Item 9.01 Financial Statement and Exhibits.
(d) | Exhibits | |
Exhibit 99.1 | Press release, dated March 12, 2015, issued by the Company regarding its financial results (Exhibit 99.1 is furnished as part of this Current Report on Form 8-K). | |
Exhibit 99.2 | Press release, dated March 12, 2015, issued by the Company regarding the Company’s declaration of a dividend (Exhibit 99.2 is furnished as part of this Current Report on Form 8-K). |
2 |
Forward Looking Statements
This Current Report on Form 8-K, including Exhibit 99.1 and Exhibit 99.2, contains forward-looking statements made pursuant to the safe harbor provisions of the Private Securities Litigation Reform Act of 1995, including but not limited to statements relating to the Company’s strategic initiatives, and forecasts regarding store openings, store closings and adjusted net income per diluted share. Forward-looking statements typically are identified by use of terms such as “may,” “will,” “should,” “plan,” “project,” “expect,” “anticipate,” “estimate” and similar words, although some forward-looking statements are expressed differently. These forward-looking statements are based upon the Company's current expectations and assumptions and are subject to various risks and uncertainties that could cause actual results and performance to differ materially. Some of these risks and uncertainties are described in the Company's filings with the Securities and Exchange Commission, including in the “Risk Factors” section of its annual report on Form 10-K for the fiscal year ended February 1, 2014. Included among the risks and uncertainties that could cause actual results and performance to differ materially are the risk that the Company will be unsuccessful in gauging fashion trends and changing consumer preferences, the risks resulting from the highly competitive nature of the Company’s business and its dependence on consumer spending patterns, which may be affected by the weakness in the economy which continue to affect the Company’s target customer, and the risk that the cost of raw materials or energy prices will increase beyond current expectations or that the Company is unable to offset cost increases through value engineering or price increases, and the uncertainty of weather patterns. Readers are cautioned not to place undue reliance on these forward-looking statements, which speak only as of the date they were made. The Company undertakes no obligation to release publicly any revisions to these forward-looking statements that may be made to reflect events or circumstances after the date hereof or to reflect the occurrence of unanticipated events.
3 |
Pursuant to the requirements of the Securities Exchange Act of 1934, the registrant has duly caused this report to be signed on its behalf by the undersigned hereunto duly authorized.
Date: March 12, 2015 | ||
THE CHILDREN’S PLACE, INC. | ||
By: | /s/ Jane Elfers | |
Name: | Jane Elfers | |
Title: | President and Chief Executive Officer |
4 |
Exhibit 99.1
THE CHILDREN’S PLACE REPORTS FOURTH QUARTER AND FISCAL 2014 RESULTS
Delivers Q4 Adjusted Earnings per Share Above Guidance
Reports Positive Comparable Retail Sales for Q4 and Fiscal 2014
Issues Guidance for First Quarter and Fiscal 2015
Updates Plan on Store Fleet Optimization Initiative
Increases Quarterly Dividend by 13% to $0.15 per Share
Secaucus, New Jersey – March 12, 2015 – The Children’s Place, Inc. (Nasdaq: PLCE), the largest pure-play children’s specialty apparel retailer in North America, today announced financial results for the thirteen weeks ended January 31, 2015.

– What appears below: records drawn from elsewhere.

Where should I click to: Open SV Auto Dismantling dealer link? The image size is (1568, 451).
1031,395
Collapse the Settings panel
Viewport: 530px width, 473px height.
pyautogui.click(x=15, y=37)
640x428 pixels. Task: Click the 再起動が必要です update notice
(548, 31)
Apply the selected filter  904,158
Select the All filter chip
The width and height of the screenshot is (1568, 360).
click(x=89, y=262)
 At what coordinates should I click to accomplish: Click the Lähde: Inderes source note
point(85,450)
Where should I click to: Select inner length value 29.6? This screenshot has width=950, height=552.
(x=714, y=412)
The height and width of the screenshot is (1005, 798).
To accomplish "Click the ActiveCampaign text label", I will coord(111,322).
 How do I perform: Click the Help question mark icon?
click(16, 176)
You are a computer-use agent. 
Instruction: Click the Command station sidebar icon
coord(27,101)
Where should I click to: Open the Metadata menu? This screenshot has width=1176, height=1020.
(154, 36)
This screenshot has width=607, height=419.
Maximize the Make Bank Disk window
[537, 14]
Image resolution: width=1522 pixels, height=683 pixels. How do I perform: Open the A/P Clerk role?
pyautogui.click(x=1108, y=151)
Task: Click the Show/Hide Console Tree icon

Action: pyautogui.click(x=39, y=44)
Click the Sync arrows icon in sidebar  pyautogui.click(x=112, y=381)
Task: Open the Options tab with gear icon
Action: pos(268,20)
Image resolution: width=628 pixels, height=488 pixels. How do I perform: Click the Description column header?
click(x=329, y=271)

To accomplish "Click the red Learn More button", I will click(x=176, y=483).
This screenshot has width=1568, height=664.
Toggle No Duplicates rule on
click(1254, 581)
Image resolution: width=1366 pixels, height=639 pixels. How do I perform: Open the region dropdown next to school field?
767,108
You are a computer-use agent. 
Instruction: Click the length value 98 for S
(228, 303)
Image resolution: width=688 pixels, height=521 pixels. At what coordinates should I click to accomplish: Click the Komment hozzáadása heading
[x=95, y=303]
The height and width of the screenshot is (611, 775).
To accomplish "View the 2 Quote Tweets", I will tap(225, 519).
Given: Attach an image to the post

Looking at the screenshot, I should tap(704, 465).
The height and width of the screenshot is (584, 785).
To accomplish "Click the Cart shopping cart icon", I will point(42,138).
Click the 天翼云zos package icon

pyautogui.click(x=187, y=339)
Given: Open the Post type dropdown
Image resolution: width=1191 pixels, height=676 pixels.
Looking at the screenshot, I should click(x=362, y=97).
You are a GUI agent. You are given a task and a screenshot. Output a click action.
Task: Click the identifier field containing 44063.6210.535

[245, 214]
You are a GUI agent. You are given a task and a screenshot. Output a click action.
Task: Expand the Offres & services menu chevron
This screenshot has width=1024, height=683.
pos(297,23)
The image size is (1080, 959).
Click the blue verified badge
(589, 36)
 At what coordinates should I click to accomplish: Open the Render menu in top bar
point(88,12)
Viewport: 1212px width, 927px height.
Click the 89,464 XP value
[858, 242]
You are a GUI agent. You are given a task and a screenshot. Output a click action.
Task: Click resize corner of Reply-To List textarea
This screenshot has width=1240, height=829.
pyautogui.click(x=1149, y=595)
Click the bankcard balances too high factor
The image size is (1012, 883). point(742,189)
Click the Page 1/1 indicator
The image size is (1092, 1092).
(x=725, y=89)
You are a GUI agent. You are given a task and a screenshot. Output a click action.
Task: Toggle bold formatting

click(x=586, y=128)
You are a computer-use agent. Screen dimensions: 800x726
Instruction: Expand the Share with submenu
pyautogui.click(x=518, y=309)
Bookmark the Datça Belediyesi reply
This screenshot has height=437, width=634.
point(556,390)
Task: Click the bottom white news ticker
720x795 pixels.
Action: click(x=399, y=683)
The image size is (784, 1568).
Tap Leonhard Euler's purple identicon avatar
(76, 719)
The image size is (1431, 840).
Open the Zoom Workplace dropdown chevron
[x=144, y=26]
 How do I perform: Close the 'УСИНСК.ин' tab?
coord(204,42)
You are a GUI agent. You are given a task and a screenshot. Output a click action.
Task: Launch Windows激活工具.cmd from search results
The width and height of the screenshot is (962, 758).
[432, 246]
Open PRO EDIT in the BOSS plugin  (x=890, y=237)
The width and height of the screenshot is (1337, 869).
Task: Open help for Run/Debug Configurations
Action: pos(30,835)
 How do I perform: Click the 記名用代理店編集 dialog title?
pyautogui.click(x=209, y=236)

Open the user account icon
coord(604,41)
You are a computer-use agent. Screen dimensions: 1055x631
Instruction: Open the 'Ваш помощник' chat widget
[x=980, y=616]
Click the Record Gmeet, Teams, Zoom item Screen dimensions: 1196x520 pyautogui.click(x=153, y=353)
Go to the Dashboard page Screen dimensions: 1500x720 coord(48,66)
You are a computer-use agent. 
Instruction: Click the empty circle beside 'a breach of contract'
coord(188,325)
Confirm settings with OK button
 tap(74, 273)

“The Children’s Place delivered fourth quarter adjusted EPS of $0.94 and an increase in comparable retail sales of 3.7%, which was driven by an increase in transactions and average transaction value. Our performance was consistent across product categories and regions during the quarter,” commented Jane Elfers, President and Chief Executive Officer.
Ms. Elfers continued, “In fiscal 2014 we delivered positive comparable retail sales with improved momentum through the year, made significant progress on our growth initiatives and further strengthened our management team. Our solid financial results were driven by an enhanced merchandise assortment that resonated with our customers, disciplined expense management and strong inventory controls. In addition, we generated $161 million in operating cash flow and returned $86 million to shareholders through our share repurchase and dividend programs.”
Elfers concluded, “Looking ahead to 2015, we are optimistic about our brand’s potential. Our merchandise assortments are compelling and our fundamentals are strong. We expect to begin to see results from our investments in seamless retail and state of the art planning and allocation systems in the back half of this year. We also announced today that we are expanding our capital return program with a 13 percent increase in our quarterly dividend to $0.15 per share. This dividend increase and our share repurchase program reflect our continued confidence in our ability to execute on our growth strategies and our ongoing commitment to return excess capital to our shareholders.”
Fourth Quarter 2014 Results
Net sales were $479.2 million in the fourth quarter of 2014. The quarter included the negative impact of approximately $4.6 million from currency exchange rate fluctuations. This compares to net sales of $467.5 million for the fourth quarter of 2013. Comparable retail sales increased 3.7% for the fourth quarter 2014.
Net income was $17.0 million, or $0.79 per diluted share, in the fourth quarter of 2014, compared to net income of $15.7 million, or $0.69 per diluted share, the previous year. Adjusted net income was $20.2 million, or $0.94 per diluted share, compared to $21.8 million, or $0.96 per diluted share, in the fourth quarter last year.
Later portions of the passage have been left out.